» **TRAVAIL DEMANDÉ**:
Pouvez-vous recopier à l'identique le passage de l'extrait ci-dessous consacré au rappeur, en partant des mots « Ce mc qui se » et en vous arrêtant après « ce piège mortel. » ?

» **EXTRAIT FOURNI**:
Ce mc qui se voit comme un "Hitchcock moderne" ne rime pas pour rendre l’auditoire heureux. Il constate, il raconte ce qu’il voit autour de lui. Et il en a vu beaucoup. Ses morceaux fonctionnent, dit-il, comme des scènes de meurtre dans un film : ils sont là pour provoquer un choc, un trauma.
Mais ne lui dites surtout pas qu'il fait du gangsta rap. "I'm a gangsta Crip/Fuck gangsta rap", rappe-t-il sur "Norf, Norf", son plus gros hit à ce jour. Membre actif à l'adolescence du redoutable gang des Crips, comme son père, son oncle, son grand-père et à peu près toute sa famille avant lui, il a vu nombre d'amis et de proches tomber sous les balles ou condamnés à perpétuité. Il s'est sauvé avant que ne se referme sur lui ce piège mortel.
"Je voulais juste que les gars arrêtent de mourir"
Depuis, le rappeur juvénile au visage impassible a juré de ne jamais se laisser enfermer. Ni de se laisser définir par son passé. Ou par quoi que ce soit. Y compris le rap et le hip hop, à qui il doit son confort actuel ? Oui, il s’en moque."Les jeunes de mon quartier meurent et se prennent de la prison à vie à 15 ans, et les gens font de la musique une distraction", s'agace-t-il dans The Fader. "Je ne me sentais pas connecté au hip hop en grandissant. Je n'ai jamais voulu une chaîne en or ou un hôtel particulier. Je voulais juste que les gars arrêtent de mourir."

» **LIGNES DE DONNÉES**:

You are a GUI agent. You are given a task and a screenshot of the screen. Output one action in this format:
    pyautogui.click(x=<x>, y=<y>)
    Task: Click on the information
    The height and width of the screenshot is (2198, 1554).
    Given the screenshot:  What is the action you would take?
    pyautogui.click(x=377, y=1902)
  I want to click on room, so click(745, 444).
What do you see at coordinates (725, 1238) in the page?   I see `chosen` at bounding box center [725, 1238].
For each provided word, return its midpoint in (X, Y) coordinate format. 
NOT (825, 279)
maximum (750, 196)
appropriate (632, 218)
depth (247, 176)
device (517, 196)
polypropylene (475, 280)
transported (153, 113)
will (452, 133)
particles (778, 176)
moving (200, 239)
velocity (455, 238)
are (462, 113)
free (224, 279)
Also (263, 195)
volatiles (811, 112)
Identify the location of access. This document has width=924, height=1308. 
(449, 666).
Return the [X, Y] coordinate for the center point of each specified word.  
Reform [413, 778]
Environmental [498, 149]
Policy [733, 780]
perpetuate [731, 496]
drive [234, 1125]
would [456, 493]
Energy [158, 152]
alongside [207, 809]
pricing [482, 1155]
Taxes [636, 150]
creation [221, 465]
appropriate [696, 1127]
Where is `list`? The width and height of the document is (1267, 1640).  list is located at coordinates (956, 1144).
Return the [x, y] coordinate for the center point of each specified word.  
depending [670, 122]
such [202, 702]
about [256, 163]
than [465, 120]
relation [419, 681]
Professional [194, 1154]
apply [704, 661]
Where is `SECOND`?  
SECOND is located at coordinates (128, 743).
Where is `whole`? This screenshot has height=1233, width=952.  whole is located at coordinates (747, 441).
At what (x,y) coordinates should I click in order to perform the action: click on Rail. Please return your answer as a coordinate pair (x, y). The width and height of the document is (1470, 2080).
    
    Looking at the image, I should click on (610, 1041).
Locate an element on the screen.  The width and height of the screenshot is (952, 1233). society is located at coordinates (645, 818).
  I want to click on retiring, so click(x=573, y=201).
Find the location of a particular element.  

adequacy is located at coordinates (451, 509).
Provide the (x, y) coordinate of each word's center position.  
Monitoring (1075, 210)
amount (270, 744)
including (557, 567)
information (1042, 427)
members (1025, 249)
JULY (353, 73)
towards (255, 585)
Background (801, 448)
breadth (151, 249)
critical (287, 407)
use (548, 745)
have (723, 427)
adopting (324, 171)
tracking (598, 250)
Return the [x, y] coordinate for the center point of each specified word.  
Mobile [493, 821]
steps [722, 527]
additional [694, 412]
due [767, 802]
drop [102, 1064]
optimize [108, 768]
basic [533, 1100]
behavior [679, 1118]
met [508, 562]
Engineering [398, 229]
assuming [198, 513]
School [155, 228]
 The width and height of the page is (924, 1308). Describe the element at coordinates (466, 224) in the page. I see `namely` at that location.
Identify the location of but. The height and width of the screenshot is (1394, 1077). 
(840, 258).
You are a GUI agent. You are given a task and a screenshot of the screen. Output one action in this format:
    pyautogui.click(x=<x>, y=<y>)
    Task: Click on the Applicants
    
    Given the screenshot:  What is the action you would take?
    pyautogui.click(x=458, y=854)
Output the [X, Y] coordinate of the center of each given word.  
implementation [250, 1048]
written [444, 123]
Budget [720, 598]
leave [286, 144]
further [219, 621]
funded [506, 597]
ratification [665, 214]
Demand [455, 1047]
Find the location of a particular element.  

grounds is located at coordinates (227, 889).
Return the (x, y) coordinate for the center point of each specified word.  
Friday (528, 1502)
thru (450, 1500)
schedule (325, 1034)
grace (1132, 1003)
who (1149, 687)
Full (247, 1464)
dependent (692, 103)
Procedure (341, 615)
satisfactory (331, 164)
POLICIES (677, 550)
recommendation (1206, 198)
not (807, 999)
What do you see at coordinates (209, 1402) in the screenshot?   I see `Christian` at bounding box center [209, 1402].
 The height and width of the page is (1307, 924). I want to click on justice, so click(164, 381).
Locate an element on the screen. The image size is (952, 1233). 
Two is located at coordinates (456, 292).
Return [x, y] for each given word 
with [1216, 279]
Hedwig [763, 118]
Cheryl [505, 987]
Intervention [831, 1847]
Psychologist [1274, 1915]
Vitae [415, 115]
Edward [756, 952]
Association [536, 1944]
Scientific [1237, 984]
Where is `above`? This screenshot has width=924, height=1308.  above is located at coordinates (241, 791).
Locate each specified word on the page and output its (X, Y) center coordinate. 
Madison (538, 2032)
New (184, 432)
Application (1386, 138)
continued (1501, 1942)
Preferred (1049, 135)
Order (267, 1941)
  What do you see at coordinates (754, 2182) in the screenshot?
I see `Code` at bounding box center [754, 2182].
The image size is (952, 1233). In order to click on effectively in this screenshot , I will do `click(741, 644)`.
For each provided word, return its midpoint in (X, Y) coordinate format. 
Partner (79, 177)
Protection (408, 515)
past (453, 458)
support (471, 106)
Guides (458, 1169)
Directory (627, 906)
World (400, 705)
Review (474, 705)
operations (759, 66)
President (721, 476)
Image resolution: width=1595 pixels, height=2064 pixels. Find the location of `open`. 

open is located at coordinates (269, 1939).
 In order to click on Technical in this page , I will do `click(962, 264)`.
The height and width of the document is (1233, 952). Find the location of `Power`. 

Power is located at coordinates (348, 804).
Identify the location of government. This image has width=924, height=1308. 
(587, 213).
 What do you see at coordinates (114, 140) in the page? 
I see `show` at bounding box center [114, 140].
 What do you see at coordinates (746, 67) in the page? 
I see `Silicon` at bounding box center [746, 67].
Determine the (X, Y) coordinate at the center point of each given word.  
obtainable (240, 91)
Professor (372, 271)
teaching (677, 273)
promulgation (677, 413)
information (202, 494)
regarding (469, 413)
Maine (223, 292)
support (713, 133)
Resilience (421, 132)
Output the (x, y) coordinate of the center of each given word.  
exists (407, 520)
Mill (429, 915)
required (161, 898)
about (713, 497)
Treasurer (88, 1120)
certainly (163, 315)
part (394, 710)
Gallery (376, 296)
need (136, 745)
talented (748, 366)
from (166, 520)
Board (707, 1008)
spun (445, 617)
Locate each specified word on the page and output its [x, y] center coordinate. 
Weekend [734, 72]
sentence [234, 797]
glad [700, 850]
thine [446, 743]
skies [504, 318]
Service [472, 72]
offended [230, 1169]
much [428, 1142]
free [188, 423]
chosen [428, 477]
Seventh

» **RÉPONSE ÉCRITE**:
Ce mc qui se voit comme un "Hitchcock moderne" ne rime pas pour rendre l’auditoire heureux. Il constate, il raconte ce qu’il voit autour de lui. Et il en a vu beaucoup. Ses morceaux fonctionnent, dit-il, comme des scènes de meurtre dans un film : ils sont là pour provoquer un choc, un trauma.
Mais ne lui dites surtout pas qu'il fait du gangsta rap. "I'm a gangsta Crip/Fuck gangsta rap", rappe-t-il sur "Norf, Norf", son plus gros hit à ce jour. Membre actif à l'adolescence du redoutable gang des Crips, comme son père, son oncle, son grand-père et à peu près toute sa famille avant lui, il a vu nombre d'amis et de proches tomber sous les balles ou condamnés à perpétuité. Il s'est sauvé avant que ne se referme sur lui ce piège mortel.